问题
I have a field in a table with large content (text or binary data). If I want to know if another text is equals this one, I can use a checksum to compare the two texts. I can define this field as UNIQUE
to avoid repeated content too.
My doubt is if I create a checksum field, this comparison will speed up, so PostgreSQL already does this (without need programmer intervention) or I need do this manually?
EDIT: What is better, create a checksum for a TEXT
field, use a checksum for it or the two ways are the same thing?
回答1:
There is no default "checksum" for large columns in PostgreSQL, you will have to implement one yourself.
Reply to comment
Hash indexes provide fast performance for equality checks. And they are updated automatically. But they are not fully integrated in PostgreSQL (yet), so their use is discouraged - read the manual.

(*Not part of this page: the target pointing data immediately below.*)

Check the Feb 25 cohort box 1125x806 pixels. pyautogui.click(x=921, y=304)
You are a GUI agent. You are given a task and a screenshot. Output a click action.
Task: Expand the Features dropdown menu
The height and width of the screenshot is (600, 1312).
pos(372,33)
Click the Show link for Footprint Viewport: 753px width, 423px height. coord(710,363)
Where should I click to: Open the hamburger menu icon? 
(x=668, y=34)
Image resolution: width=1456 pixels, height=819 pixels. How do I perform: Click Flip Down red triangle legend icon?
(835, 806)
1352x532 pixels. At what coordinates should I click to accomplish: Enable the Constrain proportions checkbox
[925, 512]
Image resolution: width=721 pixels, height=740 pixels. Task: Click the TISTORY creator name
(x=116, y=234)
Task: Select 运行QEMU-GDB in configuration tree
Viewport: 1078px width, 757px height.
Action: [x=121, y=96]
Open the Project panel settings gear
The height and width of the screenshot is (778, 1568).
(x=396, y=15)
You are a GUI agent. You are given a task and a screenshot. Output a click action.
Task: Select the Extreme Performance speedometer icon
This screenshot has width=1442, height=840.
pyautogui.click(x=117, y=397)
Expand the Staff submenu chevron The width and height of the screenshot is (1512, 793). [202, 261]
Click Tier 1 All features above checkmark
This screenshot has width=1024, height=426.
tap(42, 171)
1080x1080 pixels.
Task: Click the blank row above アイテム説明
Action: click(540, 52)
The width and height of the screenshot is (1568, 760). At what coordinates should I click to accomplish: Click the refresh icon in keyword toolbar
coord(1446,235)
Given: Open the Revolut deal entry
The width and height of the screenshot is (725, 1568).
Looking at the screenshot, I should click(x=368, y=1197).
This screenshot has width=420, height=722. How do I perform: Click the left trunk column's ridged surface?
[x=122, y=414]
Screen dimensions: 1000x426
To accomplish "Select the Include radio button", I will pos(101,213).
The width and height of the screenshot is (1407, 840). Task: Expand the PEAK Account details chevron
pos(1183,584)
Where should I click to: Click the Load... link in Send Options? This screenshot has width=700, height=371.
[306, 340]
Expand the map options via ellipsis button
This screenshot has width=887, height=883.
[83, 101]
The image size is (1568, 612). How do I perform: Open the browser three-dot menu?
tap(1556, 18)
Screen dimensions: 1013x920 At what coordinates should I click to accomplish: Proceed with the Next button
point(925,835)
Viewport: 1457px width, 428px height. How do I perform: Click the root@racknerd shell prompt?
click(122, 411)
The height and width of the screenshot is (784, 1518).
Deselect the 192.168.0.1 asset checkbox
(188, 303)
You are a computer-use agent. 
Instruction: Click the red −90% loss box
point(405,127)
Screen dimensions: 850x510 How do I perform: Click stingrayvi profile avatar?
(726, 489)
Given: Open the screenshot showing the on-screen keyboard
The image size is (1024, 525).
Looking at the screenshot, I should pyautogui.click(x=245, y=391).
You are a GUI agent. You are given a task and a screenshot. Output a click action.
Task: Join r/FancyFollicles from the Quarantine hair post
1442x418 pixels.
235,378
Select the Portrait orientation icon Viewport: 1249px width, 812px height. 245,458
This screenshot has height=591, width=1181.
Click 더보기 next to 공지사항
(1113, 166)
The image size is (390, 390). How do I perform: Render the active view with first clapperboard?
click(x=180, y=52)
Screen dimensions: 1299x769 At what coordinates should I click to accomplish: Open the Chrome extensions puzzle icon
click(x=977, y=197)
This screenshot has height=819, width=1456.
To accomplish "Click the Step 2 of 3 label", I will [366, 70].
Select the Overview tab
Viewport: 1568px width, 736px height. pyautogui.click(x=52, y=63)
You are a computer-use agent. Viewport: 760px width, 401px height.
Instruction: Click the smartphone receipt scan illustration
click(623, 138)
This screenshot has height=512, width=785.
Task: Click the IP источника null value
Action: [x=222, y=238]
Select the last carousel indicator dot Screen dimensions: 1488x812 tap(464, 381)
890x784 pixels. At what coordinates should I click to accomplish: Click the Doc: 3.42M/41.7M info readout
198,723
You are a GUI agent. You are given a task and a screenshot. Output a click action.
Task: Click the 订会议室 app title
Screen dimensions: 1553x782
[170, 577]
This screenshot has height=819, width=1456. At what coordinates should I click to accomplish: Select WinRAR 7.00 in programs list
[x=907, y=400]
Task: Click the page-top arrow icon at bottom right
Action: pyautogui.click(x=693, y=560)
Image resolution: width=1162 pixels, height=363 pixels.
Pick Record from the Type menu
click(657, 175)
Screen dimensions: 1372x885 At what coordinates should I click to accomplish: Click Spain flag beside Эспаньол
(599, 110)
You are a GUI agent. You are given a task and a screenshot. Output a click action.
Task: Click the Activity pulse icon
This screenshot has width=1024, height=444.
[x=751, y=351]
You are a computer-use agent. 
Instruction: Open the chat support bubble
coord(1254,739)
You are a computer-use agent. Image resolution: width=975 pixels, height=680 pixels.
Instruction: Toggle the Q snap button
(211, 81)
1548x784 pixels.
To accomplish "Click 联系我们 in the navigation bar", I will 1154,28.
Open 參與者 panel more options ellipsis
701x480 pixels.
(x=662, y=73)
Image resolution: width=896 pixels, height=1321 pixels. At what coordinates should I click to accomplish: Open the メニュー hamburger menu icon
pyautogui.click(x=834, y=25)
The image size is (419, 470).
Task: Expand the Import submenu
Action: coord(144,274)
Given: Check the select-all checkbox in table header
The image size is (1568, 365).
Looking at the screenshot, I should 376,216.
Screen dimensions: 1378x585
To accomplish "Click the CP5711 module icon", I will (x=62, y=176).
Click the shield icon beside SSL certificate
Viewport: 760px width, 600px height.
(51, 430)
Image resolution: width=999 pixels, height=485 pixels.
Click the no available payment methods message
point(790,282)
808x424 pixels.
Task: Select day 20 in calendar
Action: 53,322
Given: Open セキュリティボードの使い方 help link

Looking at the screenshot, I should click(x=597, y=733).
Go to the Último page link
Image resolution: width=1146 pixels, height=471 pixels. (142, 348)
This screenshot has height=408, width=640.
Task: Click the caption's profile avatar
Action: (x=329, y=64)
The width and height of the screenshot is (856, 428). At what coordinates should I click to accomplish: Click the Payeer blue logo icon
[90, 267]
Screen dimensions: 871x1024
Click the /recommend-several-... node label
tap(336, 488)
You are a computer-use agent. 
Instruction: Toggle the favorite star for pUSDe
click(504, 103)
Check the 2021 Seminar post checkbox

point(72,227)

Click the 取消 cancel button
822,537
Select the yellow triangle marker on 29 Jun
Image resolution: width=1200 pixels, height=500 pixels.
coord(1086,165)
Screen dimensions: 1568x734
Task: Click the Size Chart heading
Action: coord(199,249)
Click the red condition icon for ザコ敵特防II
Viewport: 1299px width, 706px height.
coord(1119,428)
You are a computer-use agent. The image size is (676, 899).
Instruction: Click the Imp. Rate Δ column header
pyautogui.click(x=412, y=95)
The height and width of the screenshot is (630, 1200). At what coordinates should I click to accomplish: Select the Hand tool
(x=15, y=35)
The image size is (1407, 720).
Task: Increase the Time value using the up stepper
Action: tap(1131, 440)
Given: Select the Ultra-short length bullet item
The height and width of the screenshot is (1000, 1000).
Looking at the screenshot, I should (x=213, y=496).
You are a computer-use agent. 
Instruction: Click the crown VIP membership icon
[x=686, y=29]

And you cannot query the values and use them in your application for instance. You could do that with a checksum column, but you need to add an index for performance if your table is big and maintain the column. I would use a trigger BEFORE INSERT OR UPDATE
for that.
So, a hash index may or may not be for you. @A.H.'s idea certainly fits the problem ...
回答2:
You might read the Indexes Types manual, because basically you want to do the same as a hash-index but with your bare hands. So you might read up on the pros and cons of a hash index in PostgreSQL.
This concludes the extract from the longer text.